As for intraobserver concordance, the aim of that suggestion is to “take out the variable of individual pathologist expertise,” explains panel member Walter H. Henricks, MD, medical director of the Center for Pathology Informatics, Cleveland Clinic. “It’s most important for an individual pathologist to make the same diagnosis on the same case whether he or she is using glass versus whole slide imaging. I might make a different call than someone else, but what’s important is that I’m using the same judgment regardless of how I’m looking at it.”

Unfortunately, “when we looked at the literature, no one had studied this,” Dr. Pantanowitz says, “so there was no real data to base this on,” though he adds that 86 percent of the commenters on the draft guideline agreed with the importance of establishing intraobserver concordance. Hence this element of the guideline was categorized as a suggestion rather than a recommendation.

Determining the recommended length of the washout period—that is, the length of time allowed to pass after a pathologist views a case or slide and before he or she reviews it using a different modality—proved tricky as well. Short washout periods can lead to bias, of course, as pathologists tend to remember especially interesting or difficult cases for at least some period of time. But there are problems with long washout periods, too. First, they can prove cumbersome for a laboratory. And second, diagnostic criteria can change over time, either because a particular pathologist becomes more skilled or because new criteria for certain diagnoses emerge.

Then, too, “Many studies don’t even report their washout periods,” Dr. Henricks points out, making it difficult for the panel to establish a recommended length of time. The studies that do report their washout periods tend to use periods of between one and three weeks.

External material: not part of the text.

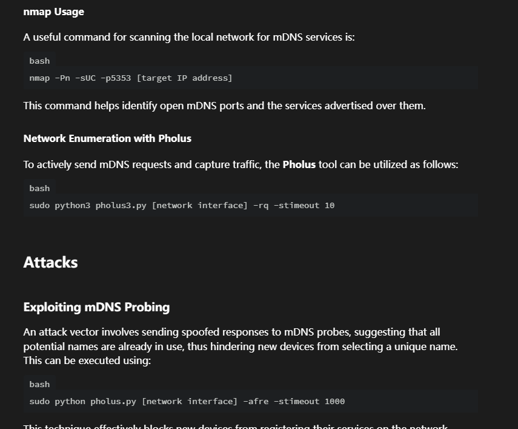Click the nmap -Pn -sUC command line
The width and height of the screenshot is (518, 429).
tap(130, 78)
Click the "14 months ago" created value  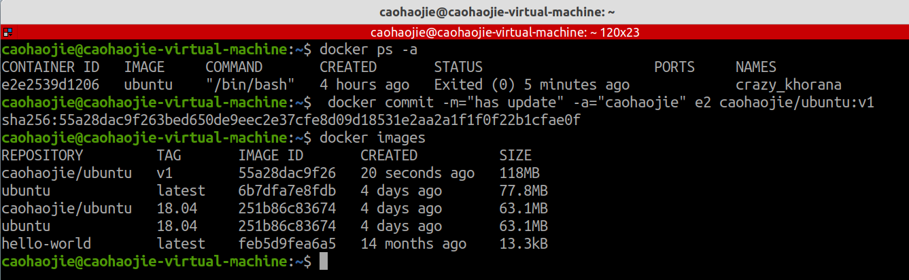coord(413,243)
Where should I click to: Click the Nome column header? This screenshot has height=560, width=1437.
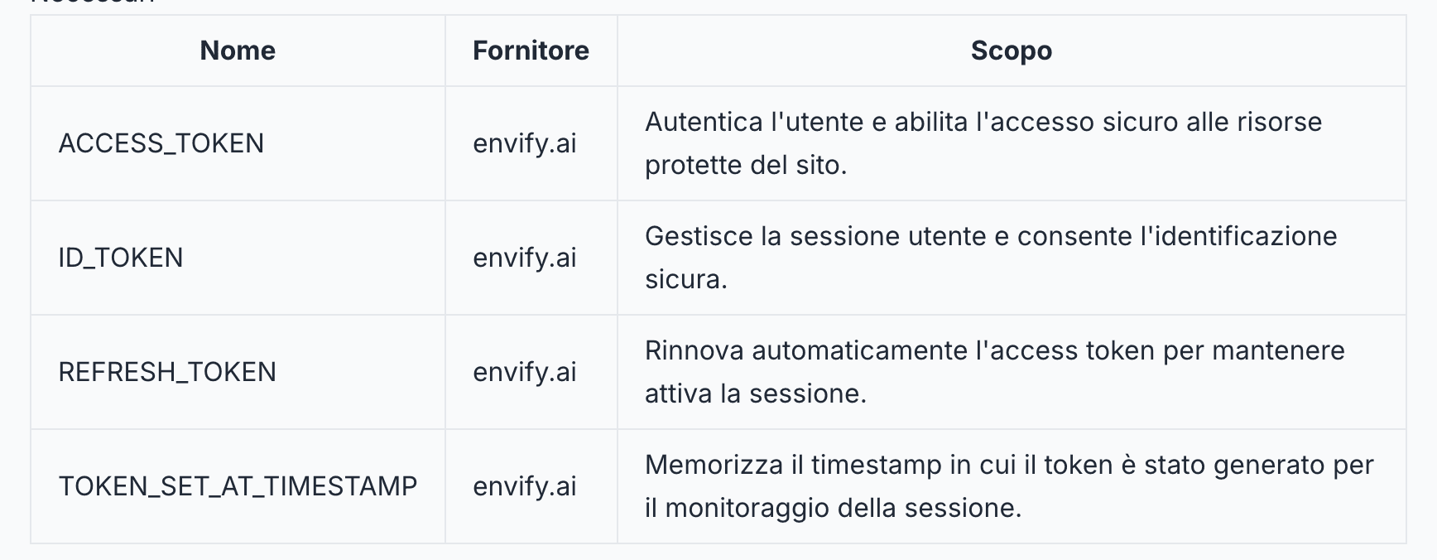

“When we looked at studies with washout periods of less than one week,” Dr. Pantanowitz explains, “their accuracy wasn’t very good—about 70 to 75 percent. When we looked at those studies that waited more than six months, again, a lot of them didn’t include that data, but one of them showed concordance of 95 percent. But if we took just a two- or three-week period, we found that the accuracy was also around 95 percent. So why wait six months when you could achieve the same level of concordance in a two- or three-week period?” The panel originally recommended three weeks, changing it to two in response to comments it received on the draft guideline.